Below are records to print word for word; include none of their pictures.

:: GIVEN INFORMATION ::

= Beginning of Section =

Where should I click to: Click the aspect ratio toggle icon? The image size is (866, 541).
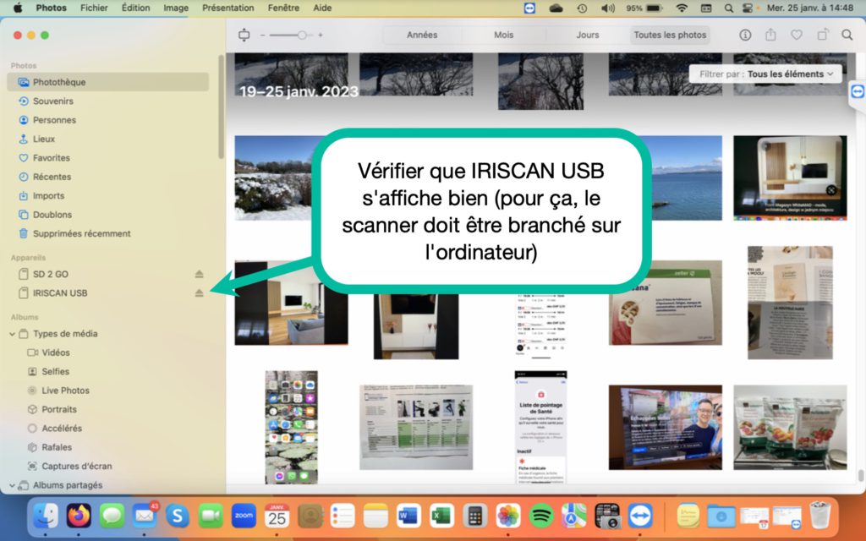[245, 35]
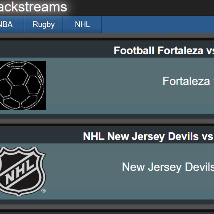Click the black header bar beside site title
Viewport: 214px width, 214px height.
pos(141,8)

= End of Section =

:: SOLUTION FOR THIS EXERCISE ::
Where should I click to: Click the aspect ratio toggle icon? The image size is (866, 541).
[245, 35]
Click the black header bar beside site title
Viewport: 214px width, 214px height.
pos(141,8)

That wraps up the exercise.